__The problem__: Rewrite the paragraph of the source extract that begins "The small size of the above normalized error" as a shorter paragraph that keeps its main facts.

__Source extract__:
──────

The small size of the above normalized error shows the performance of the method and its stability when we change the role of the indicators. At the beginning we find larger errors due to boundary effects in the estimations.

Transitivity

In this section we study the transitivity of the estimation when 3 indicators are involved. Let \(f_1(t)\), \(f_2(t)\) and \(f_3(t)\) be 3 indicators. In this example we consider, in the case of France, that \(f_1(t)\) is the number of new cases restored using EpiInvert, \(f_2(t)\) is the number of new hospital admissions and \(f_3(t)\) is the number of new deaths restored using EpiInvert. The hospitalization data has been taken from the COVID-19 European Hub. We will study the relation between the ratio and delay between the 3 indicators. Let \(r_{i,j}\) and \(s_{i,j}\) be the ratio and delay between indicators \(f_i(t)\) and \(f_j(t)\). Then we have that

\[\begin{equation} r_{i,j}(t)f_{i}(t) \approx f_{j}(t+s_{i,j}(t)) \end{equation}\]

using this relation for \(\{i,j\}=\{1,2\},\{2,3\},\{1,3\}\) we obtain the following transitivity relations:

\[\begin{equation} r_{2,3}(t+s_{1,2}(t))r_{1,2}(t)f_{1}(t) \approx r_{2,3}(t+s_{1,2}(t))f_{2}(t+s_{1,2}(t)) \approx f_{3}(t+s_{1,2}(t)+s_{2,3}(t+s_{1,2}(t))) \end{equation}\] \[\begin{equation} r_{1,3}(t)\approx r_{1,2}(t)r_{2,3}(t+s_{1,2}(t)) \end{equation}\] \[\begin{equation} s_{1,3}(t)\approx s_{1,2}(t)+s_{2,3}(t+s_{1,2}(t)) \end{equation}\]

next we check if the above 2 relations are satisfied for the example we use :

Loading the data and running EpiIndicators

data <- read.csv("https://www.ctim.es/covid19/FRA_cases_hosp_deaths.csv",sep=";")

──────

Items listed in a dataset

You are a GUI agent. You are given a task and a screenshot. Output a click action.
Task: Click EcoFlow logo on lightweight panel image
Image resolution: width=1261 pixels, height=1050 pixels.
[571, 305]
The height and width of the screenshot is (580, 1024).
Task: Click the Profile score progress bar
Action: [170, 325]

──────

__Reply__: The small normalized error shows that the method performs well and stays stable when the indicators swap roles. Larger errors appear at the start because of boundary effects in the estimations.